## Goal
Transcribe without alteration every line below, from the very first one down to and including the line that contains "Click Settings at".
++++++++++++++++++++
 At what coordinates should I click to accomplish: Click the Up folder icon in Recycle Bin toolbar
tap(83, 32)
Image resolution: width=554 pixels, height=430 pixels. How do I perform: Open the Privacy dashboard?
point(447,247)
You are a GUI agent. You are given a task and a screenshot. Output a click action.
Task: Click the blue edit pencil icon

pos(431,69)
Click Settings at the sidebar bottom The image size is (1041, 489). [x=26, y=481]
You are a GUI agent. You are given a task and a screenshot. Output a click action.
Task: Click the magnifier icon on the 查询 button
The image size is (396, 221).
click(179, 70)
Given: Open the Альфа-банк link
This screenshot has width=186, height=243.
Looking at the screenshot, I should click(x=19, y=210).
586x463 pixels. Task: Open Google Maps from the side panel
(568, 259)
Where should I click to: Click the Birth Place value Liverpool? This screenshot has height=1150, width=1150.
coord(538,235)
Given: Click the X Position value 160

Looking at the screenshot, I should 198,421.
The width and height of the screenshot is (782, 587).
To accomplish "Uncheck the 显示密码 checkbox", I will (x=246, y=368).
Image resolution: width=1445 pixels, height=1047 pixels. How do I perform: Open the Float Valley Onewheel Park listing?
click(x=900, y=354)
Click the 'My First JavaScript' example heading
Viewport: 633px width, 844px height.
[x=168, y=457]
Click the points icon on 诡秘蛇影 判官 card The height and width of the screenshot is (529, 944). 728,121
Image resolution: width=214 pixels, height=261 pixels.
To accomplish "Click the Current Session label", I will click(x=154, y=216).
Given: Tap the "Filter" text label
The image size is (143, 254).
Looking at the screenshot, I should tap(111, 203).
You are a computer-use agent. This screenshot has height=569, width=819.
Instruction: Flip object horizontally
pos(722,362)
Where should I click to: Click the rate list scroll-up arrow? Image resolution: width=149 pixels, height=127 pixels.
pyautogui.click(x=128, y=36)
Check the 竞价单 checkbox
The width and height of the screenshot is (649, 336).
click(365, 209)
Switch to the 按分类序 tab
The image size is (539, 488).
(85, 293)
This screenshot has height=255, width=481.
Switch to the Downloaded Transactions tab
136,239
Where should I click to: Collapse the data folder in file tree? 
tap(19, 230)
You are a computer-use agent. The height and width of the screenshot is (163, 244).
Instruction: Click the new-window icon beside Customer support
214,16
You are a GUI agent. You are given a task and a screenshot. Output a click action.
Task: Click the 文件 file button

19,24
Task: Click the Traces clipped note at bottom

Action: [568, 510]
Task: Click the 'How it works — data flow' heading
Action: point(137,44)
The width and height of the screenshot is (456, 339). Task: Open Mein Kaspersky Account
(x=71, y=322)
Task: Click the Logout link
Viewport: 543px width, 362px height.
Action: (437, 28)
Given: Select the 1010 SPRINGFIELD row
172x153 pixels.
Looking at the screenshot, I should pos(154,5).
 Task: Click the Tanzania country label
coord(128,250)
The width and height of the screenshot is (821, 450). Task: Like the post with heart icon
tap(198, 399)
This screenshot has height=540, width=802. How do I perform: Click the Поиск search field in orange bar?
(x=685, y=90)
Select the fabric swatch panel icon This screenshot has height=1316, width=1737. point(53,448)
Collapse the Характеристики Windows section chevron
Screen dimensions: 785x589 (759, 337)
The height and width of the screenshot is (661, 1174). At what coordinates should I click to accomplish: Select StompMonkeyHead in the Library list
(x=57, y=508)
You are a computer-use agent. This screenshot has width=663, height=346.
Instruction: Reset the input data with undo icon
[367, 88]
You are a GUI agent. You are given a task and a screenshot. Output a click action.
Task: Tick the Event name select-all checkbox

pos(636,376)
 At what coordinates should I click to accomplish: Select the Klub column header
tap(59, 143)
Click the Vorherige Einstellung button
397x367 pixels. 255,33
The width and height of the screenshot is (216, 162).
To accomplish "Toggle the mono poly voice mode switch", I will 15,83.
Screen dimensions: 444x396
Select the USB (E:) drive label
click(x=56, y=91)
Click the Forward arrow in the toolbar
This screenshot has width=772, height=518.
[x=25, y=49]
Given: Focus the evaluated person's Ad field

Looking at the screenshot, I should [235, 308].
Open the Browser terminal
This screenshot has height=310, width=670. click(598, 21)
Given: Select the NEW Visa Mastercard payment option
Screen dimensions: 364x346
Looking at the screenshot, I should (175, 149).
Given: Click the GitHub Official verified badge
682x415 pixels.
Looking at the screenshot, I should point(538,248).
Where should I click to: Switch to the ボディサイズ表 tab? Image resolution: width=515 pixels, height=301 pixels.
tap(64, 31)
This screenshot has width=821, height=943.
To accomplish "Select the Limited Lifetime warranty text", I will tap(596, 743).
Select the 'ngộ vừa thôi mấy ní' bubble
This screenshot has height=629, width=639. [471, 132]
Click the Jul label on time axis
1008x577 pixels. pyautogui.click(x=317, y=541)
++++++++++++++++++++
## Reply
 At what coordinates should I click to accomplish: Click the Up folder icon in Recycle Bin toolbar
tap(83, 32)
Image resolution: width=554 pixels, height=430 pixels. How do I perform: Open the Privacy dashboard?
point(447,247)
You are a GUI agent. You are given a task and a screenshot. Output a click action.
Task: Click the blue edit pencil icon

pos(431,69)
Click Settings at the sidebar bottom The image size is (1041, 489). [x=26, y=481]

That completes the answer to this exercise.